*** Data shown Section Begins ***

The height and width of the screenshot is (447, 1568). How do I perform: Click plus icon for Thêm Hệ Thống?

*** Data shown Section Ends ***
*** Data shown Section Begins ***

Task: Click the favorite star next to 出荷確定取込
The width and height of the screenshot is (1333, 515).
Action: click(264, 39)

*** Data shown Section Ends ***
*** Data shown Section Begins ***

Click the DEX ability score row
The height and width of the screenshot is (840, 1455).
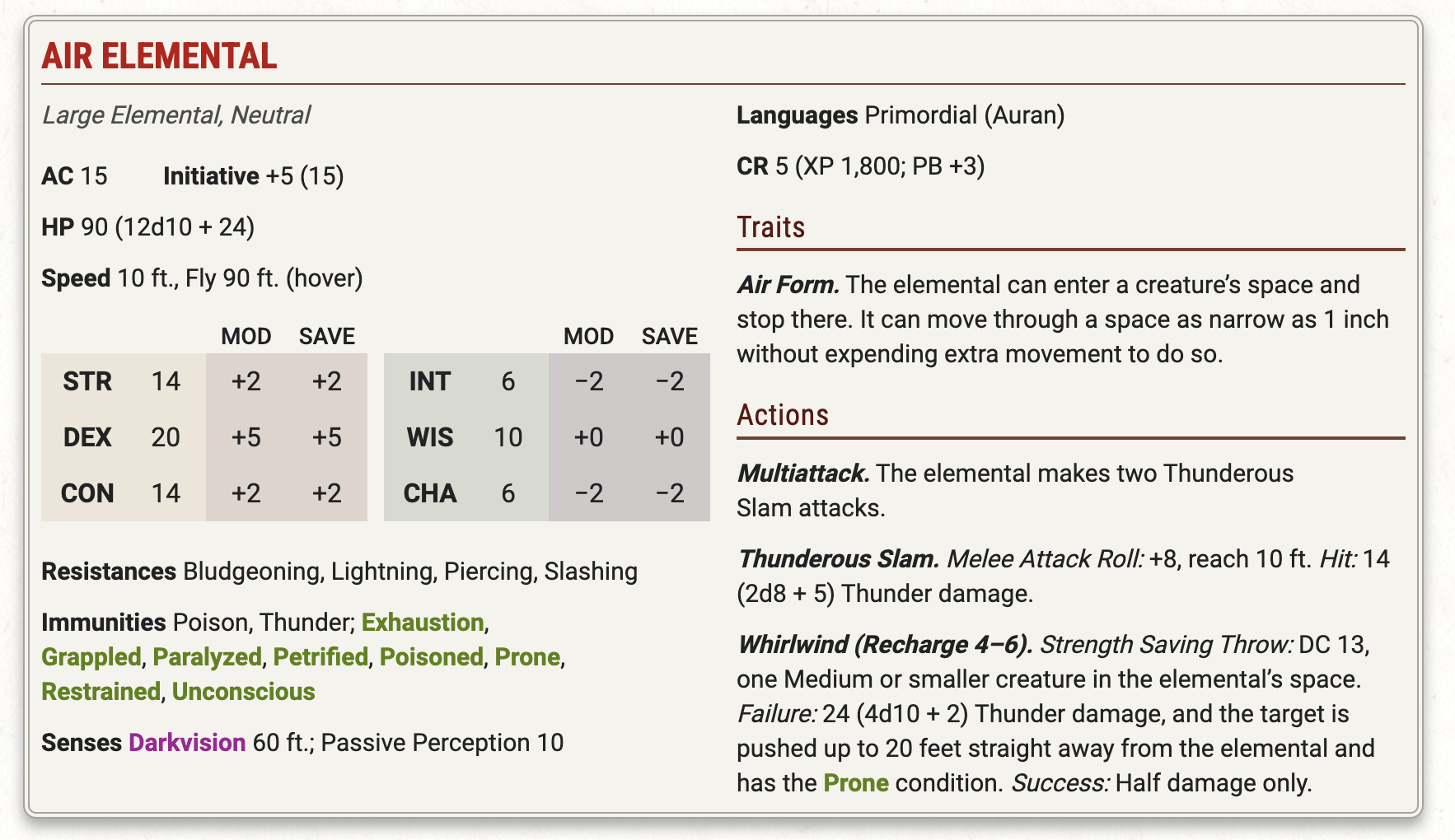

*** Data shown Section Ends ***

Task to complete → An exact copy of the lines above between the line holding "Click the DEX ability score row" and the line holding "The height and width of the screenshot is (840, 1455).", inclusive, is the whole answer.

Your response →
Click the DEX ability score row
The height and width of the screenshot is (840, 1455).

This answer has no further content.